Type 2 Diabetes: Who is at the Greatest Risk, and How to Manage the Disease

September 07, 2016

Type 2 Diabetes: Who is at the Greatest Risk, and How to Manage the Disease

 Yesterday’s infographic provided a great introduction to type 2 diabetes, and today we are going to go even more in depth.

Most people are probably aware that being overweight or physically inactive increases the likelihood of developing type 2 diabetes. Other major predictors include having high blood pressure, high cholesterol, and higher than normal glucose levels (known as prediabetes). This is particularly alarming because according to the American Diabetes Association, 86 million Americans aged 20+ had prediabetes in 2012. That number was way up from 79 million just 2 years earlier in 2010.

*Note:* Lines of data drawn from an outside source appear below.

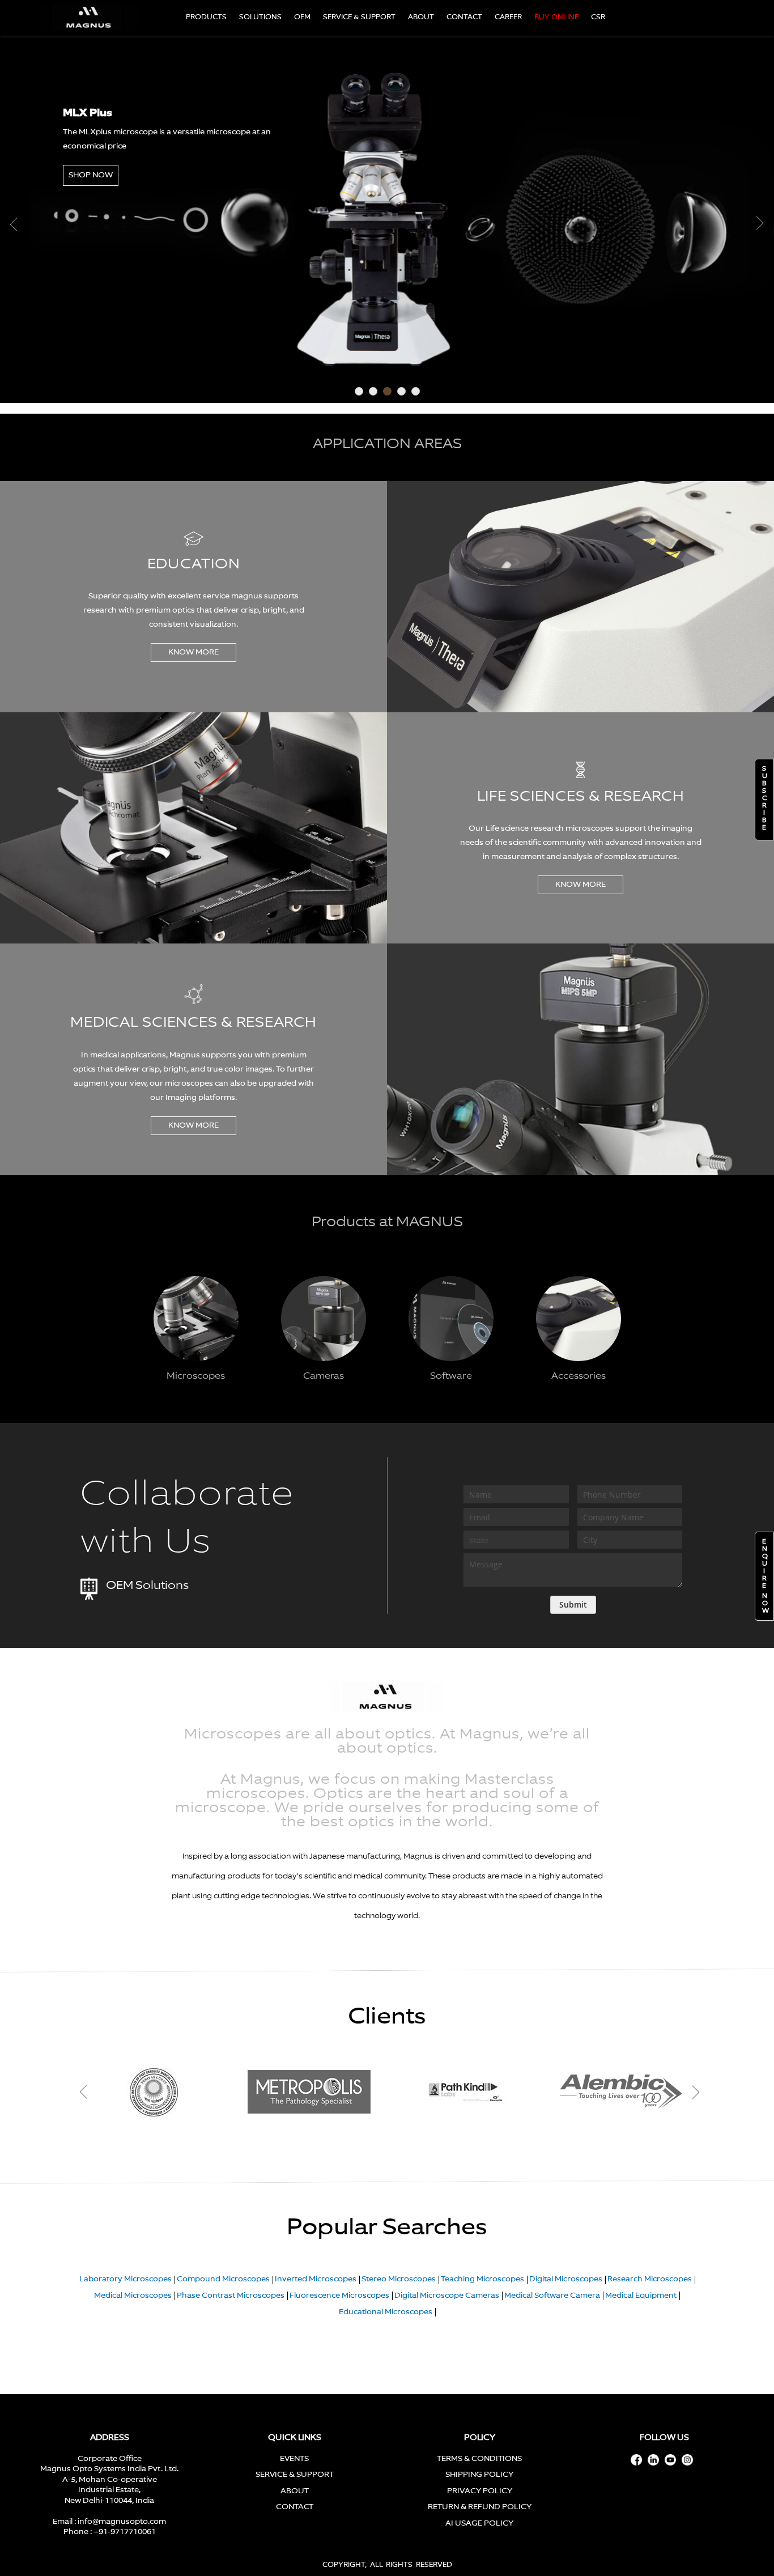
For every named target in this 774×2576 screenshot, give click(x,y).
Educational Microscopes (385, 2312)
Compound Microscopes (223, 2279)
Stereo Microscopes (399, 2279)
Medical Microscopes (133, 2295)
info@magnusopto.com (122, 2522)
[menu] (398, 18)
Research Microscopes (649, 2279)
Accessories (578, 1376)
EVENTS (294, 2459)
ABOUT (294, 2491)
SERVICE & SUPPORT (295, 2475)
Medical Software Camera (552, 2295)
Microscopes (196, 1376)
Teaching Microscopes (482, 2279)
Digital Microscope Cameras (446, 2295)
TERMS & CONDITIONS (479, 2459)
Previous (15, 224)
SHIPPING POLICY (479, 2475)
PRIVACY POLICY (479, 2491)
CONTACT (294, 2507)
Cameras (323, 1376)
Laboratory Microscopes (125, 2279)
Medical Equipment (641, 2295)
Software (451, 1376)
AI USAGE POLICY (479, 2523)
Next (759, 224)
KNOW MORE (193, 652)
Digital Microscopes (565, 2279)
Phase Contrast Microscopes (230, 2295)
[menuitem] (206, 18)
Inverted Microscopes (315, 2279)
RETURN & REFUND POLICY (479, 2507)
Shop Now (91, 177)
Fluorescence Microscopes (339, 2295)
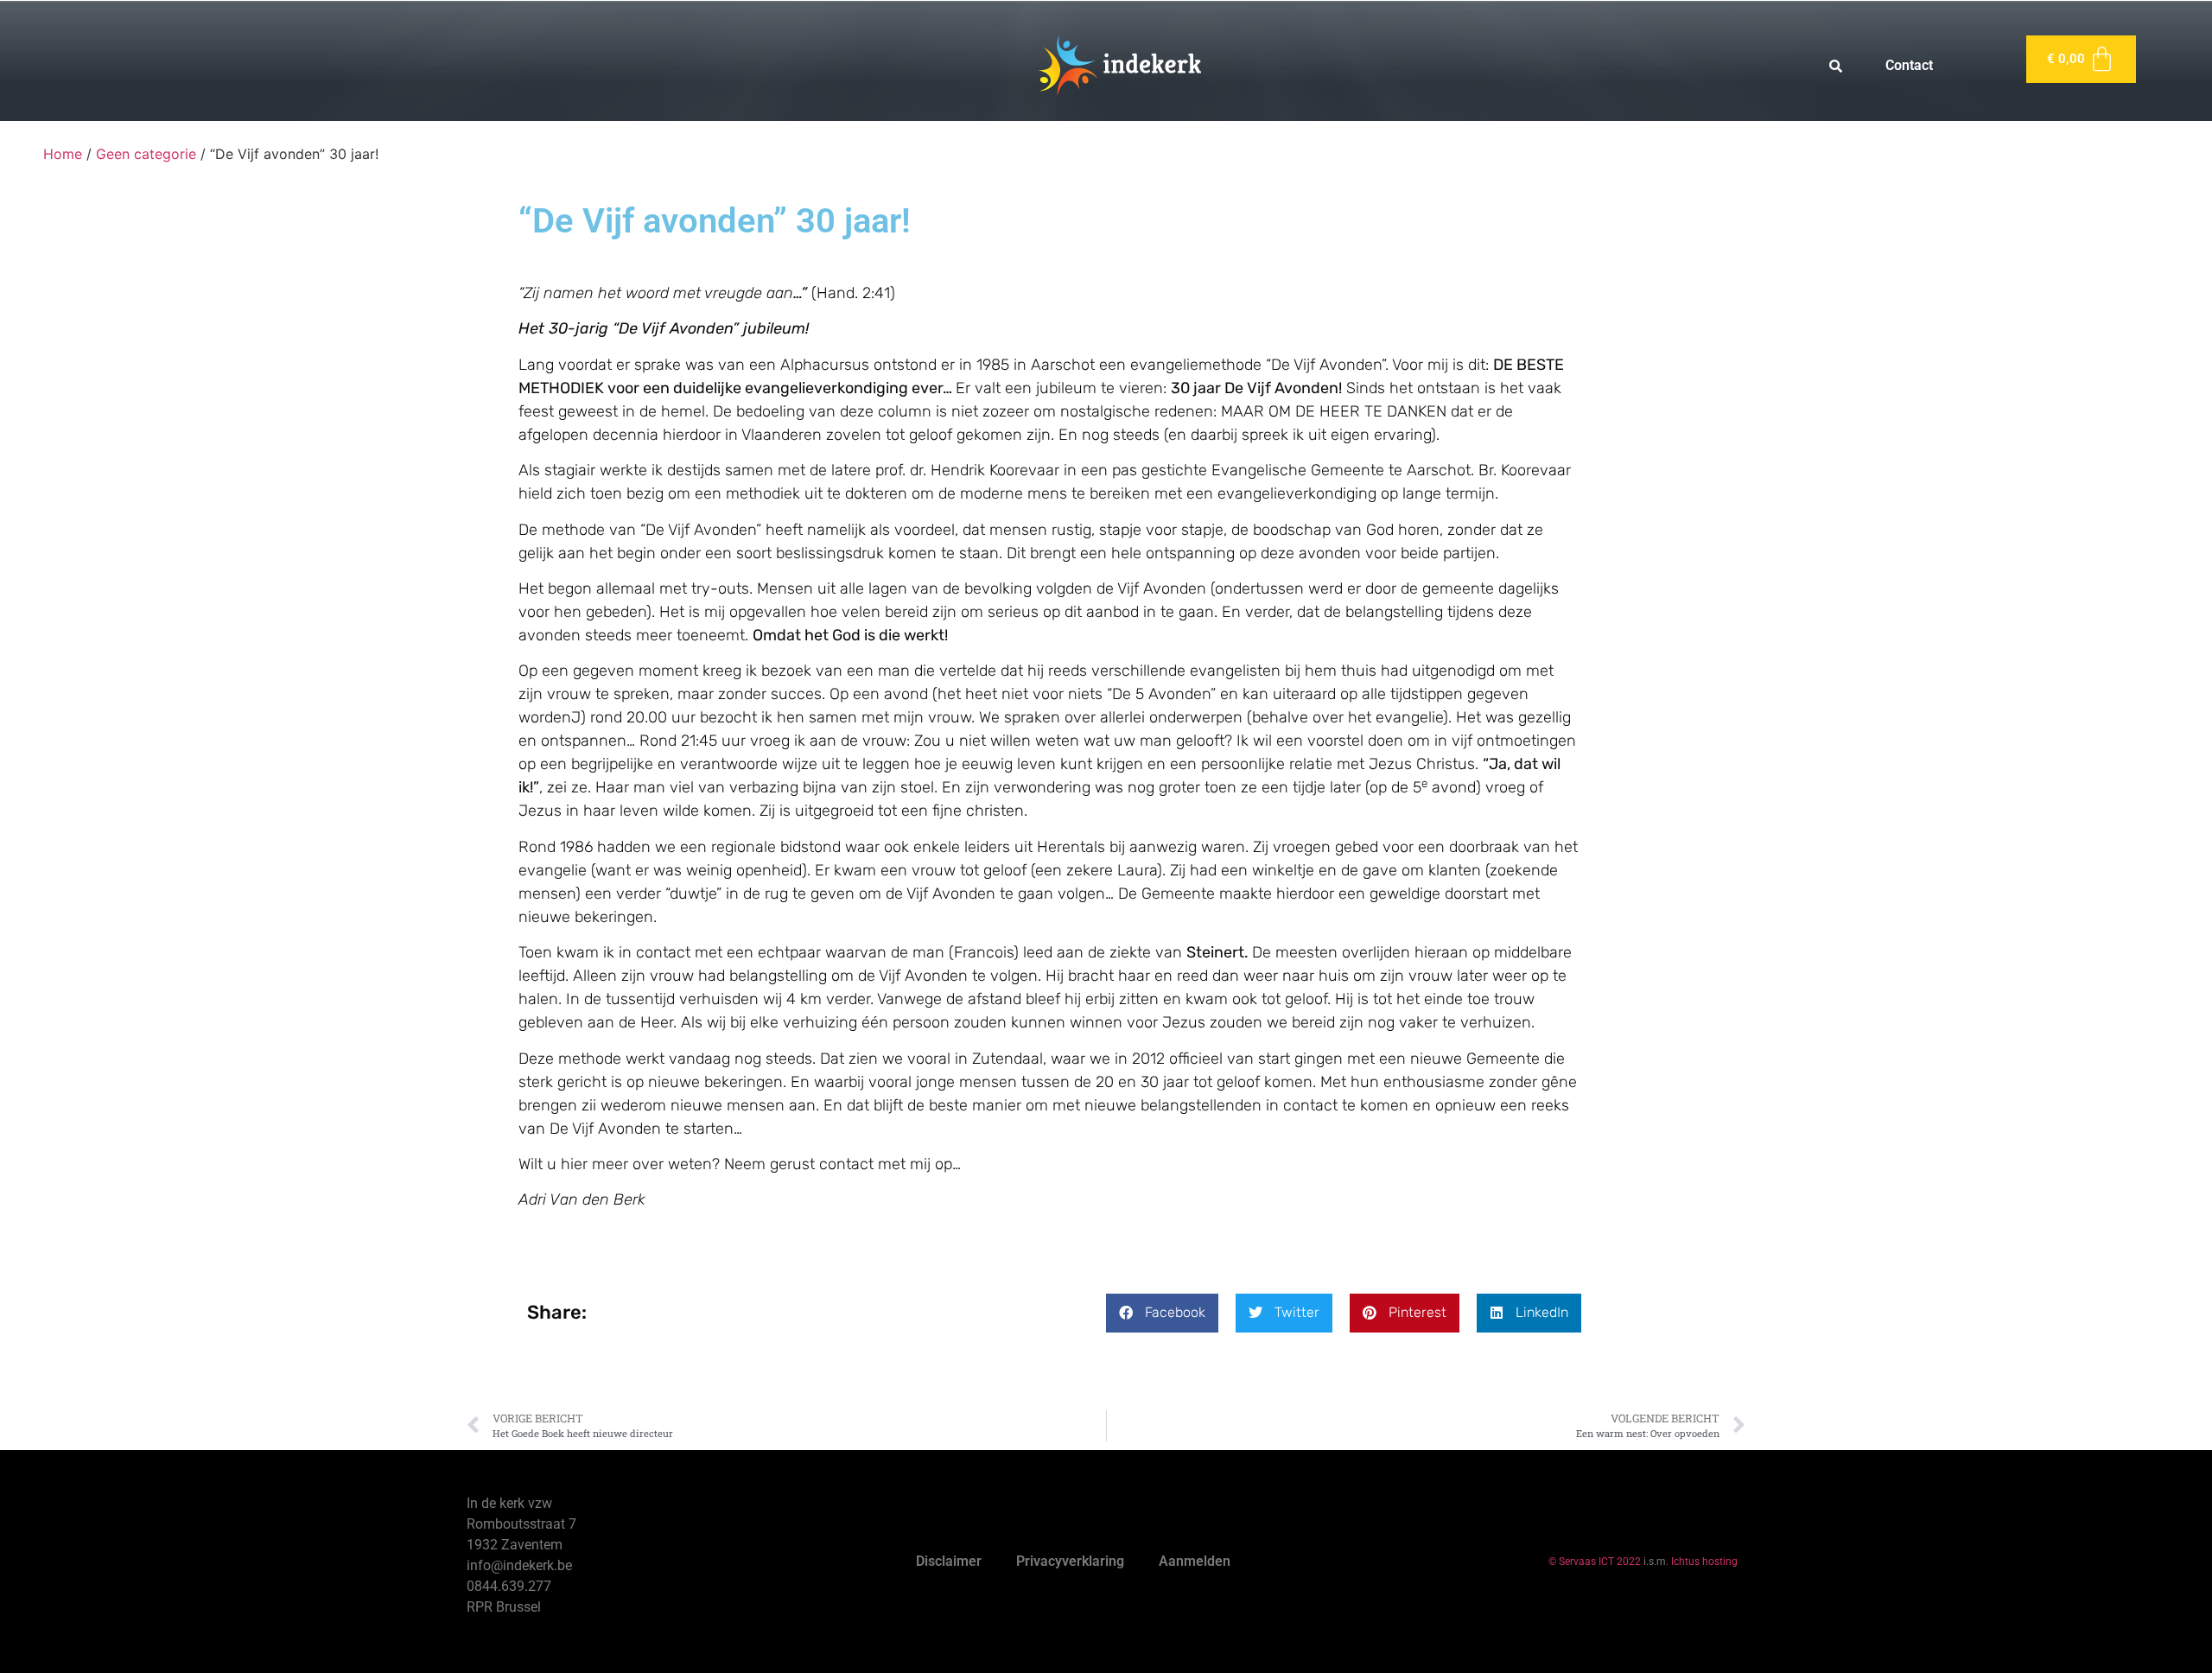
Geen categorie (146, 153)
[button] (1162, 1313)
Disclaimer (949, 1561)
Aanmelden (1194, 1561)
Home (62, 153)
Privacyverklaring (1070, 1561)
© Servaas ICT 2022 (1594, 1561)
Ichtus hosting (1704, 1561)
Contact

Genetics can also play a big role in determining who develops type 2 diabetes. Having a parent or sibling with the disease means that you are more likely to be diagnosed at some point in your lifetime. Certain ethnicities are also at greater risk. Individuals who are African American, Alaska Native, Asian American, Hispanic, Native American or Pacific Islander American, are more likely to develop type 2 diabetes.

However, it is not all doom and gloom for people living with type 2 diabetes, as long as the appropriate steps are taken to manage the disease. Reaching and maintaining a healthy weight is one of these important steps. This can be achieved by controlling the amount of calories and carbohydrates consumed, and by having a diet rich in fruits, vegetables, whole grains, fish, lean meats, and low-fat dairy products. Increasing physical activity, and decreasing time spent watching TV or sitting at the computer, can also help to maintain a healthy weight and manage type 2 diabetes.

While some people display symptoms of diabetes such as increased thirst, frequent urination, or extreme fatigue, others display no symptoms at all. The only way to know for sure is by having your blood tested. Considering that diabetes was mentioned as a cause of death in a total of 234,051 death certificates in the United States in 2010, it is definitely better to be safe than sorry.